What is asked:
(1) In the Festival au Désert article, what year did the annual festival begin?
(2) Reproduce verbatim the portion of the Festival au Désert article from "The annual Festival" to "them in exile.".

Page:

####################

Live from Festival au Desert, Timbuktu

Timbuktu has been a crossroads for trade and civilizations since its establishment in the twelfth century. The Saharan town has been claimed consecutively by the wealthy Mali Empire (which lasted from the 13th to the 17th century), the Islamic Empire of Songhai (that spread throughout West Africa), various Tuareg tribes, the Saadi dynasty of Morocco, the French, and finally the current Republic of Mali. As a result of these constant political upheavals, Timbuktu is home to a rich and diverse mixture of cultures. This cultural mixture was recently under threat from the conflict that took place following the Tuareg rebellion of January 2012. Since then, the Tuareg rebel group MNLA (National Movement for the Liberation of Azawad), radical Islamists (both homegrown and from abroad), the region’s former colonial rulers (the French), and the Mali Republic itself have fought in a violent struggle that, though now resolved, has left many residents of the region as refugees.

The most recent Tuareg rebellion was only the latest in a series dating back to the creation of the Malian state in 1960. The state itself is a creature of the carelessness of transition from the colonial era. The Saharan region of Mali (called Azawad by Tuareg) has a unique history and culture, separate from that of the more prosperous southern region. Azawad has been persistently impoverished and war-torn, and many of its residents have spent significant periods in refugee camps. Though Azawadians have suffered from economic and political oppression, their music continues to flourish. Whether as a rallying cry for rebellion or simply a part of daily routine and relaxation, music has always played an essential role in Timbuktu. So one of the most shocking and horrible results of the Islamist takeover of Timbuktu was the ban placed on music. Mohamed Issa ag Oumar of the group Imharhan told the New York Times, “The occupiers made all kinds of threats, that they would chop off your hand so you couldn’t play, or cut out your tongue so you couldn’t sing…so if my guitar couldn’t stay, I decided I would split town, too.”

The annual Festival au Désert began in 2001. The liner notes for Live from Festival au Desert, Timbuktu state that the festival’s “mission has been to bring cross cultural exchange to economically develop this desert region. These recordings are a testament to the brave efforts of Festival organizers to use culture as a means of nonviolent reconciliation.” The Festival, which normally takes place each year in January, had to be postponed this year due to the conflict throughout the region. Because of the issues in the Azawad area, Tuareg groups Tartit and Imharhan, along with Mamadou Kelly, a Bambara musician, also born in Northern Mali, traveled to the United States to tour as a “caravan for peace,” bringing the Festival au Désert with them in exile.

Live from Festival au Desert, Timbuktu is a compilation of performances from last year’s Festival, which took place just three months before the imposition of Sharia law in northern Mali. As the Festival’s founding organizer Manny Ansar writes in the album’s liner notes, “Music has no borders, no prohibitions and… it is a common good of humanity in which one can delight beyond any other considerations… The healthy meeting of cultures is the oldest weapon and today the most appropriate in the face of the violence and intolerance that increasingly immerse our world.” Many musicians still live displaced from their native land in refugee camps in Mauritania and Burkina Faso. In spite of the fear of violent reprisals for musical performance, musicians in the region are determined to continue expressing their culture and traditions.

####################

Stored data:
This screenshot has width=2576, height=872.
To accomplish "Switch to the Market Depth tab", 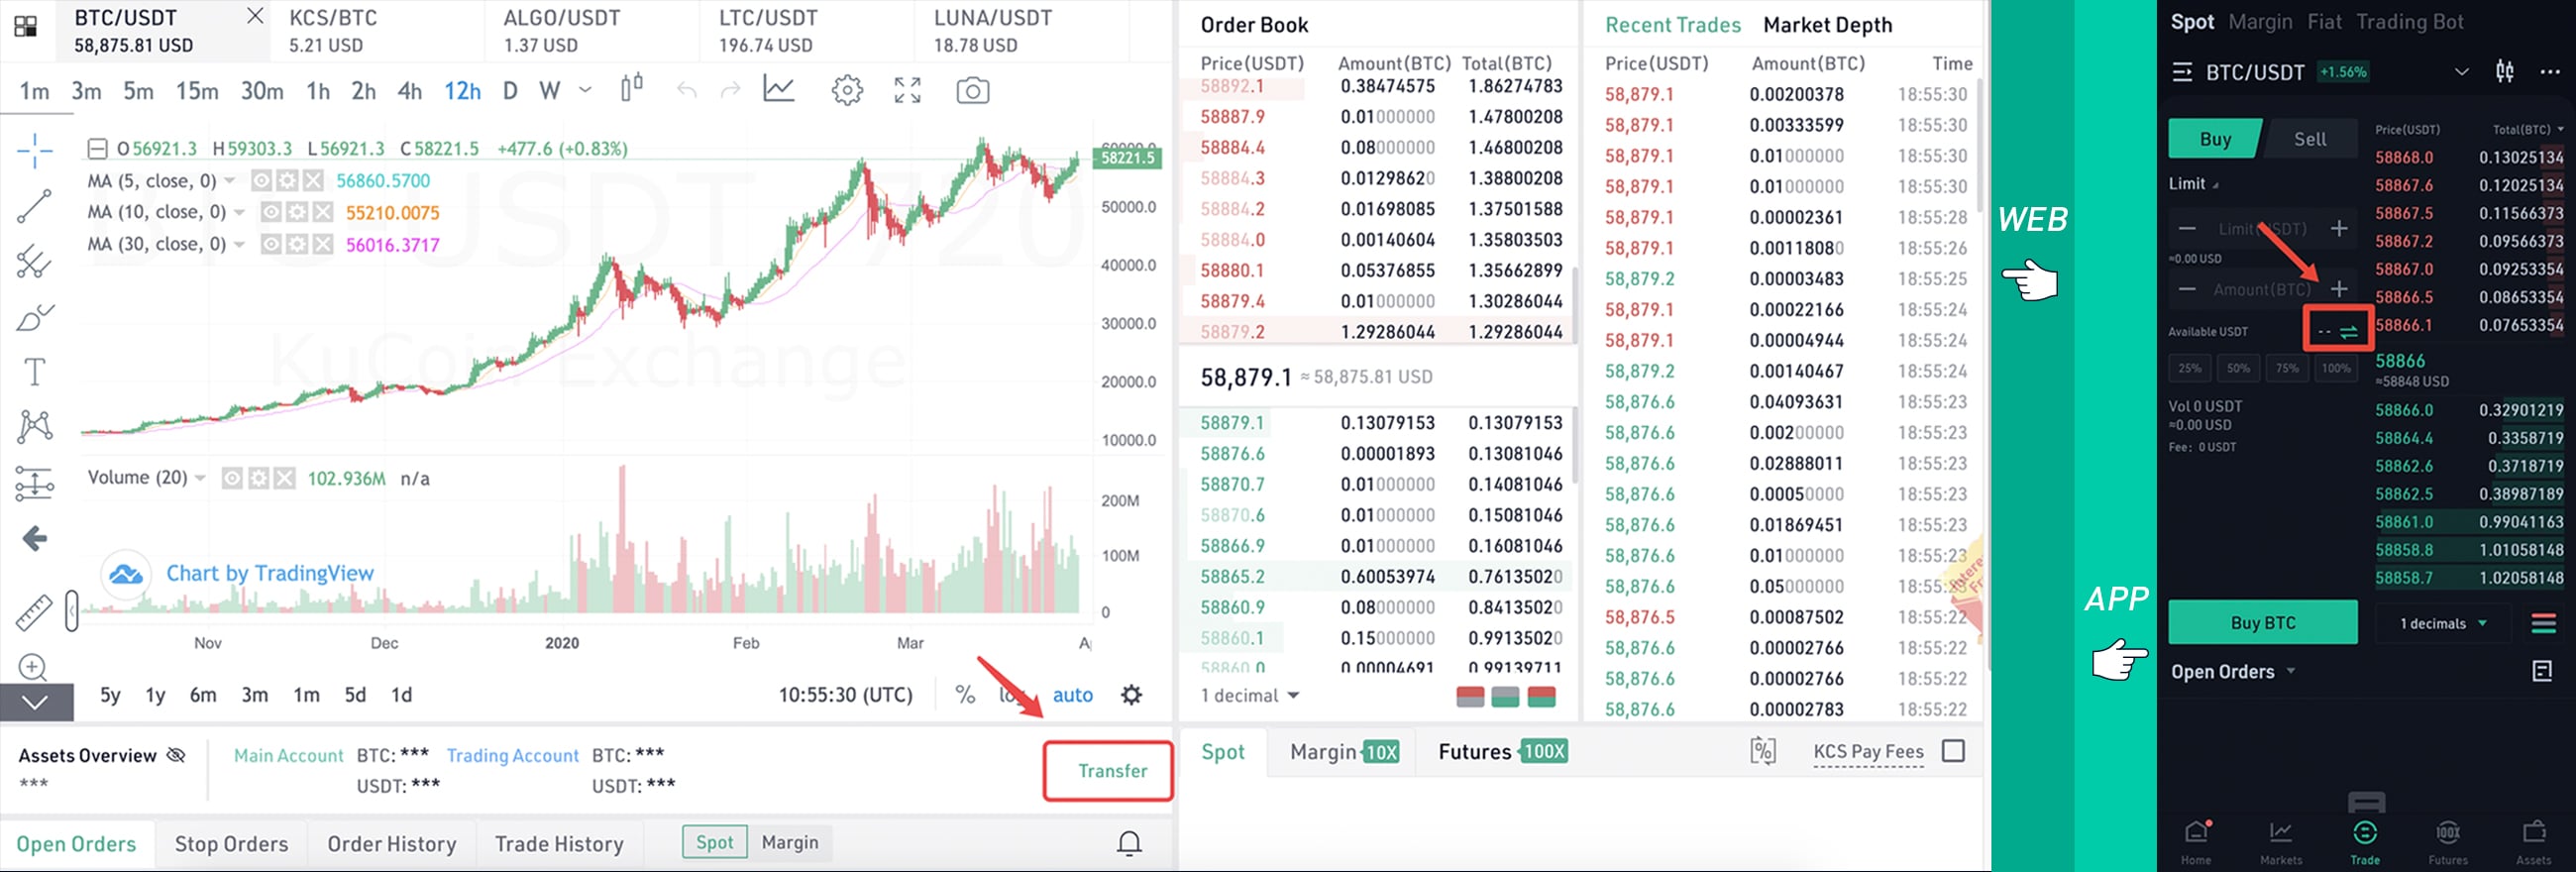I will click(x=1827, y=25).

####################

Problem solutions:
(1) 2001

(2)
The annual Festival au Désert began in 2001. The liner notes for Live from Festival au Desert, Timbuktu state that the festival’s “mission has been to bring cross cultural exchange to economically develop this desert region. These recordings are a testament to the brave efforts of Festival organizers to use culture as a means of nonviolent reconciliation.” The Festival, which normally takes place each year in January, had to be postponed this year due to the conflict throughout the region. Because of the issues in the Azawad area, Tuareg groups Tartit and Imharhan, along with Mamadou Kelly, a Bambara musician, also born in Northern Mali, traveled to the United States to tour as a “caravan for peace,” bringing the Festival au Désert with them in exile.